La découverte de nombreuses bergeries néolithiques et gallo-romaines, dans le sud de la plaine, atteste du caractère multiséculaire de l’élevage en Crau. À partir du XIIIe siècle, la région devient le berceau de la grande transhumance estivale provençale. Si les moutons étaient alors destinés à la production de laine, une reconversion des troupeaux vers la production de viande a été rendue nécessaire par une grave crise lainière au XIXe siècle.
La Crau accueille aujourd’hui les plus gros troupeaux français. Le système d’alimentation repose, pour la grande majorité des troupeaux, exclusivement sur un pâturage de type extensif. Trois périodes peuvent être définies : la transhumance vers les massifs alpins en été, le pâturage des regains de 4e coupe des prairies de foin en descente des estives et, enfin, le pâturage des coussouls entre mars et juin. Des cultures fourragères annuelles (herbe de printemps) peuvent occasionnellement compléter le cycle.
Le cycle d'exploitation des prairies de Crau
L'interdépendance entre la production de foin et l'élevage ovin
La pratique multiséculaire du pâturage ovin lie la Crau sèche et la Crau verte
Il y a quatre à cinq mille ans, les premiers bergers parcouraient déjà la Crau avec leurs moutons et leurs chèvres. Des traces de campements temporaires, ainsi que des marques d’enclos (murs en arc de cercle de 30 ou 40 m de long) datant de la fin du Néolithique (vers 2100 avant notre ère) ont ainsi été découvertes lors des fouilles archéologiques réalisées ces dernières années. La datation des carbones prélevés sur site indique que la végétation était composée de garrigue basse à petits ligneux clairsemée de pin. Les feux permettaient aux nomades d’entretenir des pâturages pour leur cheptel.

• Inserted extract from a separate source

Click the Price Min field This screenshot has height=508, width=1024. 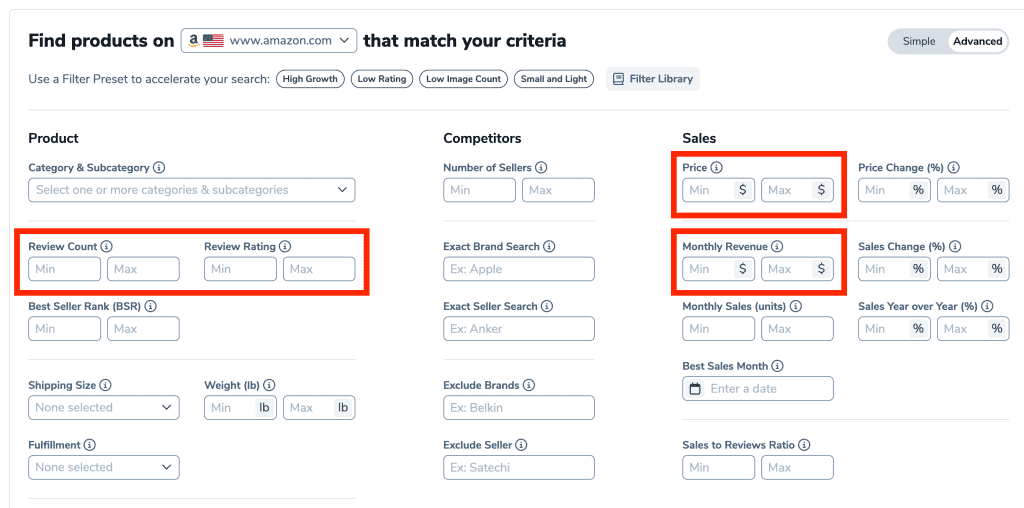pyautogui.click(x=718, y=190)
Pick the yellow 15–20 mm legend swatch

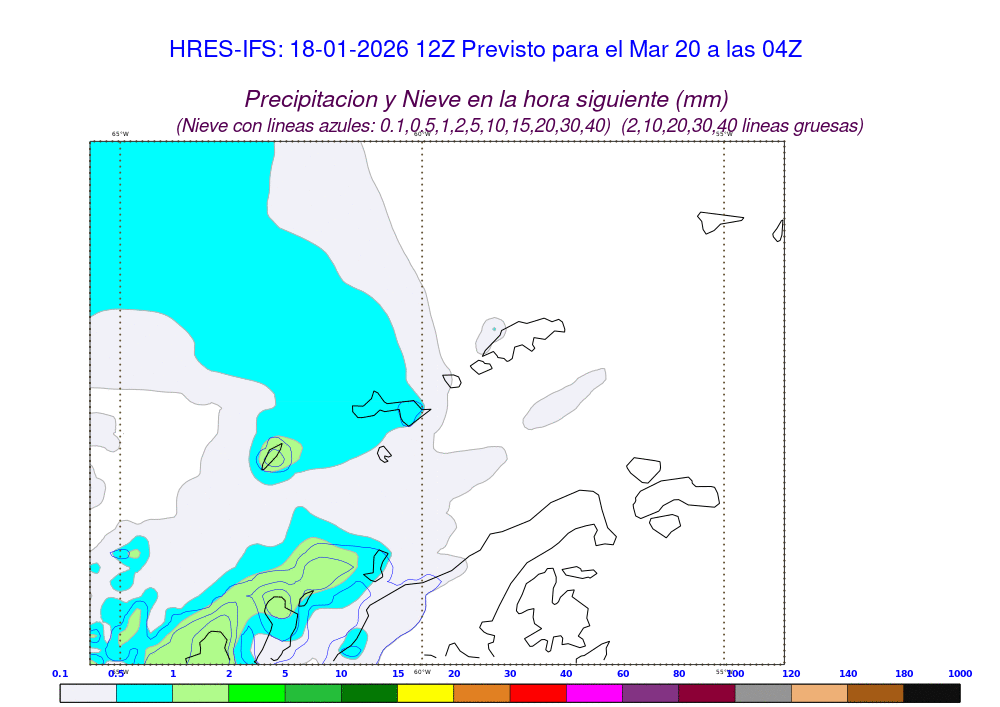426,692
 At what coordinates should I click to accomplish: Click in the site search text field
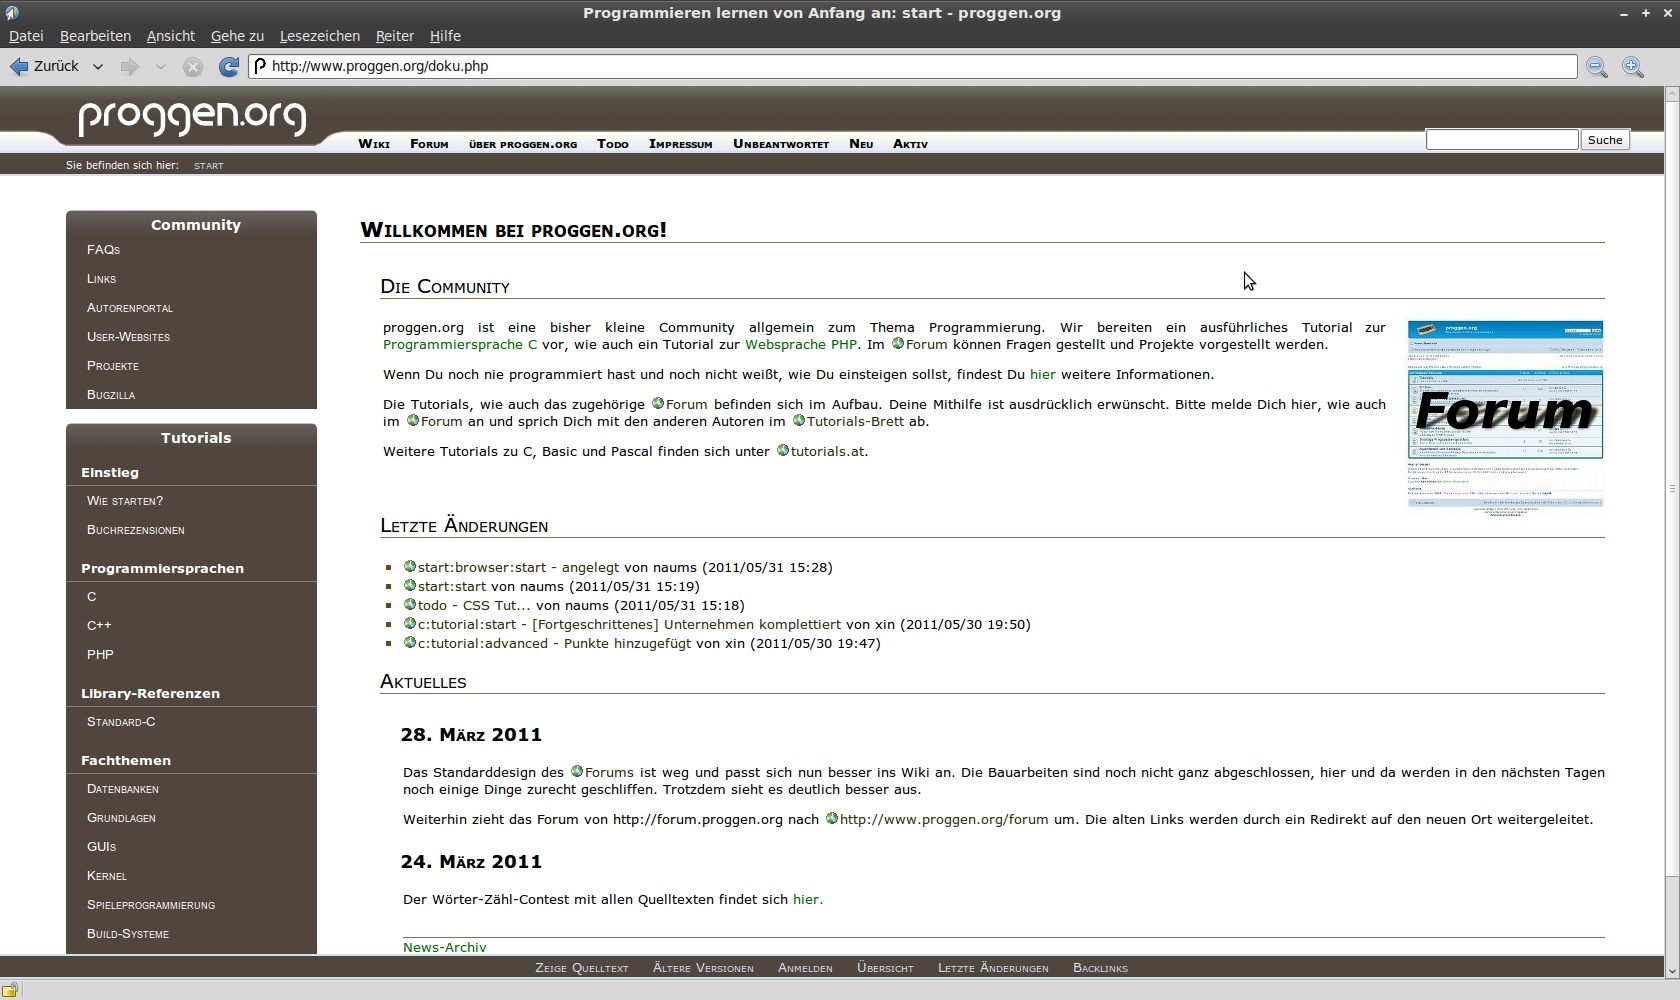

Cette activité pastorale s’est prolongée dans la Crau gallo-romaine. Les moutons y étaient élevés pour leur laine, à partir de laquelle étaient fabriqués des tissus et des draps. Les bergers vivaient alors avec leur famille sur des sites comprenant bergerie, cabanon, four et puits. Ils travaillaient pour le compte de colons romains. Les bergers de cette époque pratiquaient déjà une transhumance estivale vers les collines de l’arrière-pays au climat plus frais. Durant le Moyen ge cette activité s’est maintenue : la Crau était divisée en immenses parcelles appelées coussouls appartenant à l’aristocratie, aux établissements ecclésiastiques ou aux communautés comme celle de la ville d’Arles. Les propriétaires de troupeaux, que l’on appelait “capitalistes” (le terme cheptel venant de capital) recrutaient alors leur main-d’œuvre parmi les habitants des montagnes de l’Ubaye, du Dauphiné, de l’Oisans et même du Piémont. C’est à cette époque que se met véritablement en place le système de transhumance estivale.
Actuellement, plus de 100 000 brebis réparties en 160 élevages parcourent le coussoul entre mars et juin. Puis, à la fin du printemps, les moutons sont déplacés vers le massif alpin via des bétaillères spécialement aménagées afin de pâturer les alpages des Préalpes où l’herbe est abondante et de bonne qualité après la fonte des neiges. La transhumance permet ainsi de pallier la sécheresse et la chaleur qui sévissent l’été dans le coussoul.